Rekabet Kurumu Başkanı Ömer Torlak, kurumun faaliyetleri neticesinde yıllık ortalama 3,3 milyar lira tüketici refahına katkı sağlandığını vurgulayarak "Rekabetin bozulmamasına yönelik önceden aldığımız kararlar da verdiğimiz cezalar kadar önemli. Bu kararlar alınmasaydı, fiyat artışları nedeniyle tüketicinin cebinden gerçekçi bir tahminle 3 yılda yaklaşık 10 milyar lira çıkacaktı." dedi.
Torlak, Ekonomi Muhabirleri Derneği (EMD) üyeleriyle kahvaltılı sohbet toplantısında bir araya geldi.
Buradaki konuşmasında, kurumun 20. kuruluş yıl dönümü dolayısıyla düzenledikleri "Rekabet Zirvesi" programını 31 Ekim-3 Kasım'da İstanbul'da gerçekleştirdiklerini anımsatan Torlak, zirvede ulusal ve uluslararası arenada rekabet hukuku, rekabet politikaları ve ilişkili düzenleme alanlarında güncel gelişmelerin ve tecrübelerin paylaşıldığını, sorunların ve çözüm yollarının masaya yatırıldığını ifade etti.

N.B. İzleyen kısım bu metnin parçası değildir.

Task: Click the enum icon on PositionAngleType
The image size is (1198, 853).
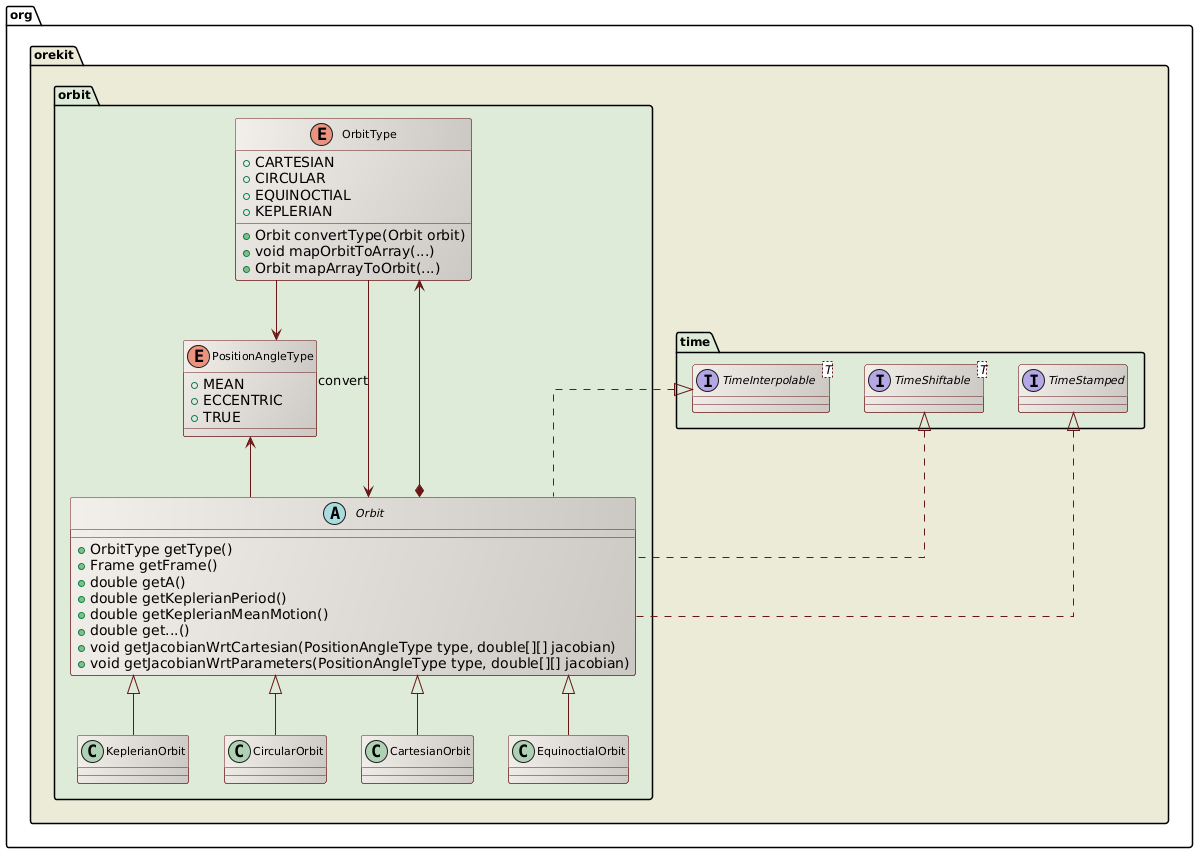Action: pos(200,355)
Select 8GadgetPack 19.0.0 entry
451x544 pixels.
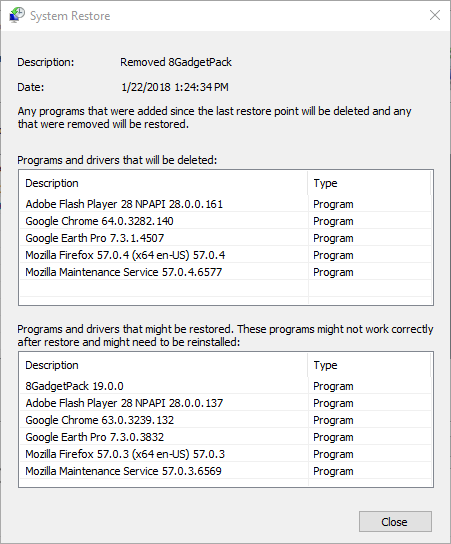pos(226,386)
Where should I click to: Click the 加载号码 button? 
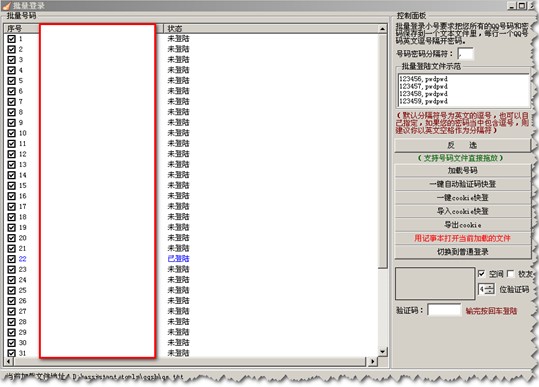click(462, 170)
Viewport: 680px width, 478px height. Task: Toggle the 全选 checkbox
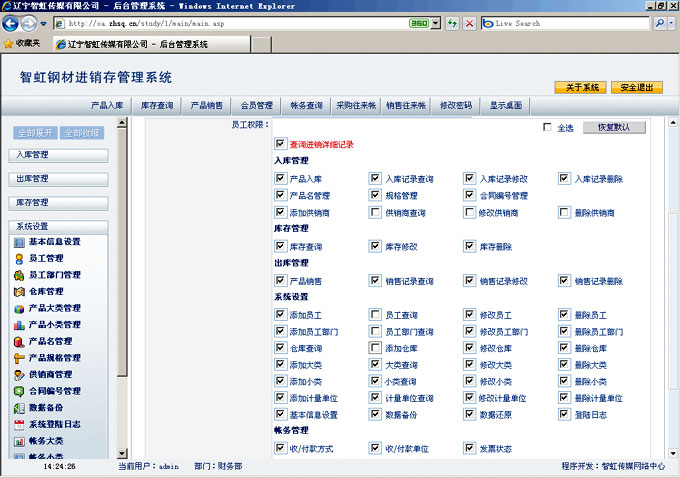point(547,128)
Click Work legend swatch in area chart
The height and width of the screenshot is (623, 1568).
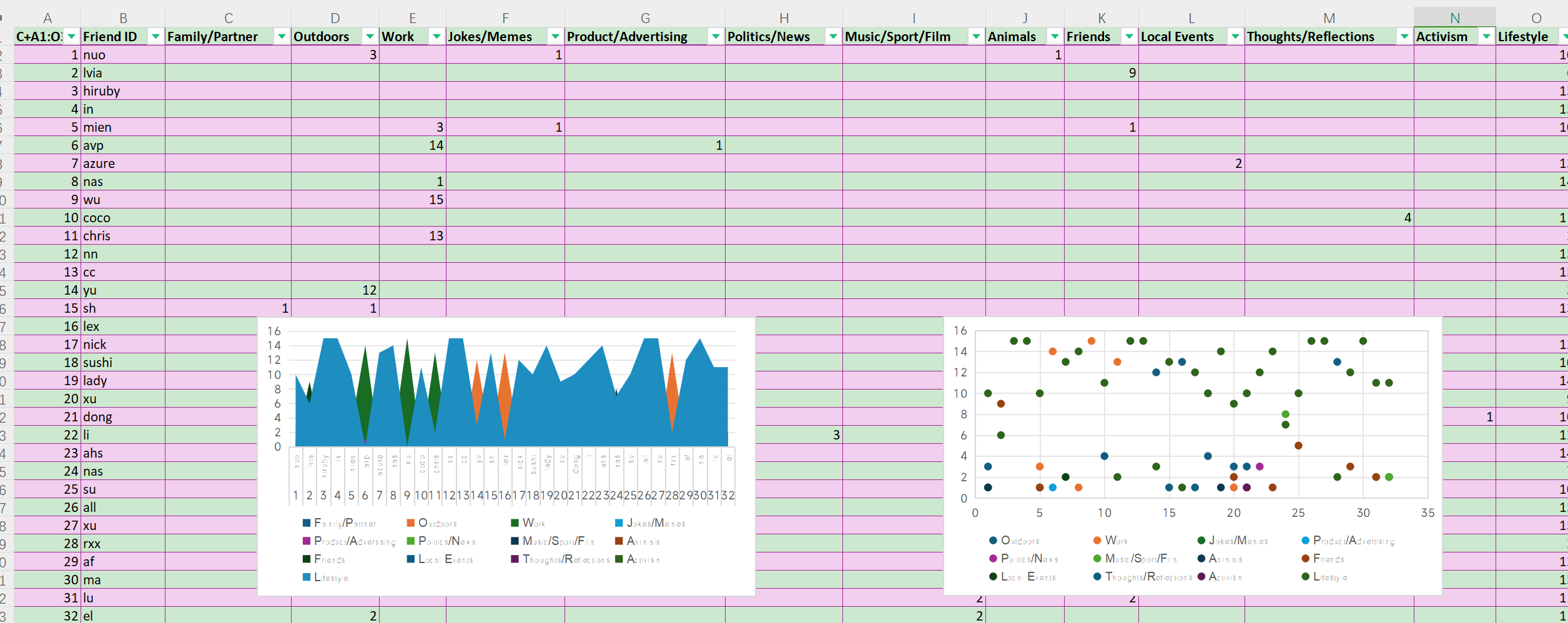pyautogui.click(x=515, y=523)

Torlak, söz konusu zirve kapsamında, kurumun 2014-2016 dönemindeki faaliyetlerine yönelik etki değerlendirmesi çalışması hazırladıklarına dikkati çekerek bu kapsamda 23 Rekabet Kurulu kararı neticesinde engellenen fiyat artışları veya elde edilen daha düşük fiyatlar sayesinde tüketicilere sağlanan maddi faydaların boyutunun değerlendirildiğini söyledi.
Rekabet Kurumu müdahaleleri neticesinde tüketicilere sağlanan faydanın, yıllık ortalama 355 milyon lira olduğunu dile getiren Torlak, bunun kurumun ilgili dönemdeki yıllık ortalama bütçe giderinin 5,5 katı büyüklüğünde olduğunu aktardı.

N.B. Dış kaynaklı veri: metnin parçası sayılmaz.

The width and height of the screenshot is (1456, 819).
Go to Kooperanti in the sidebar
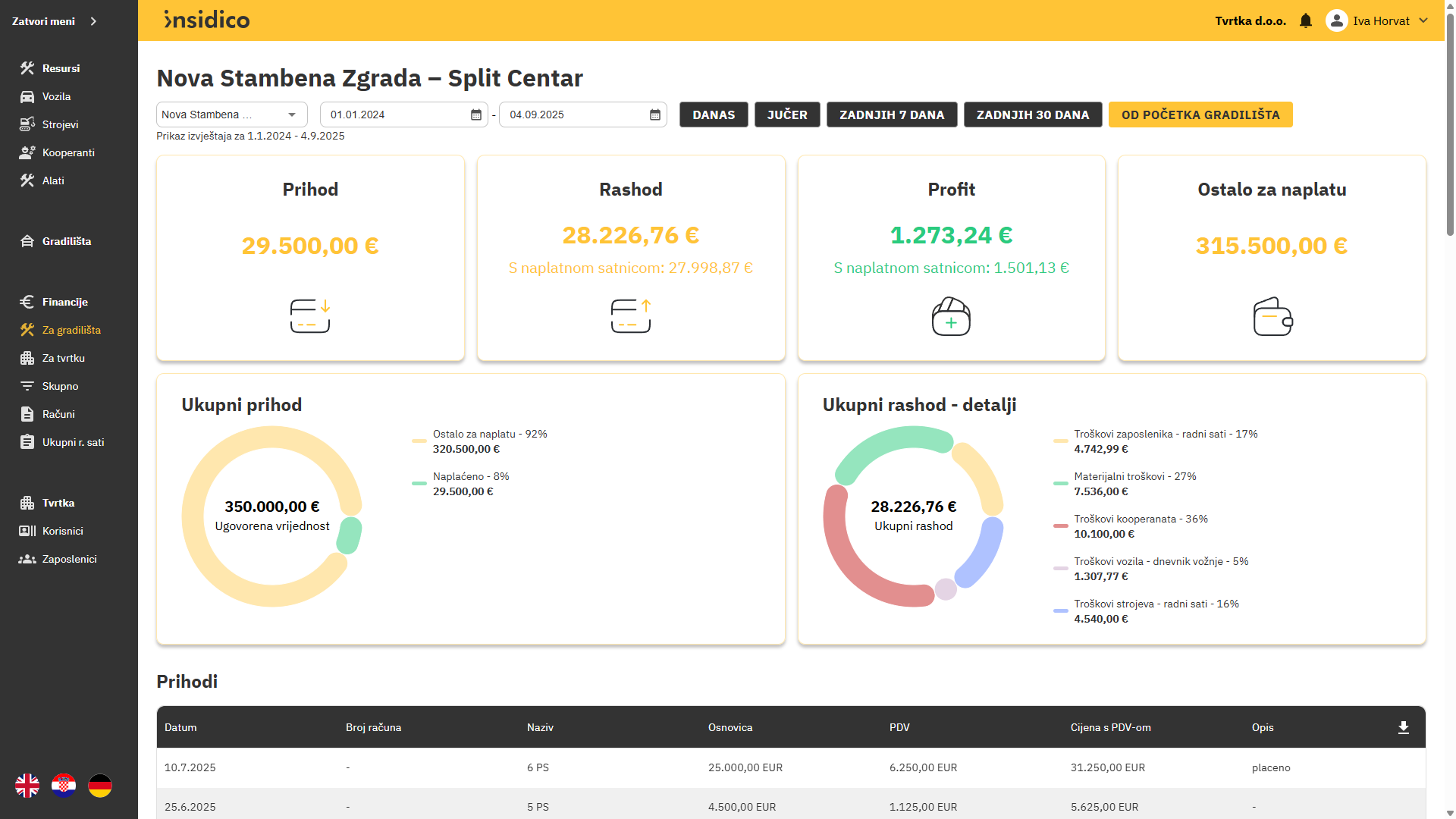68,152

Torlak, OECD kılavuzu dikkate alındığında ise kurumun faaliyetleri neticesinde yıllık ortalama 3,3 milyar lira tüketici refahına katkı sağlandığını vurgulayarak "Bu tahmini tutar kurumun bütçe giderlerinin 51 katı düzeyinde. Cezalarla gündeme geliyoruz ama rekabetin bozulmamasına yönelik önceden aldığımız kararlar da verdiğimiz cezalar kadar önemli. Bu kararlar alınmasaydı, fiyat artışları nedeniyle tüketicinin cebinden gerçekçi bir tahminle 3 yılda yaklaşık 10 milyar lira çıkacaktı." diye konuştu.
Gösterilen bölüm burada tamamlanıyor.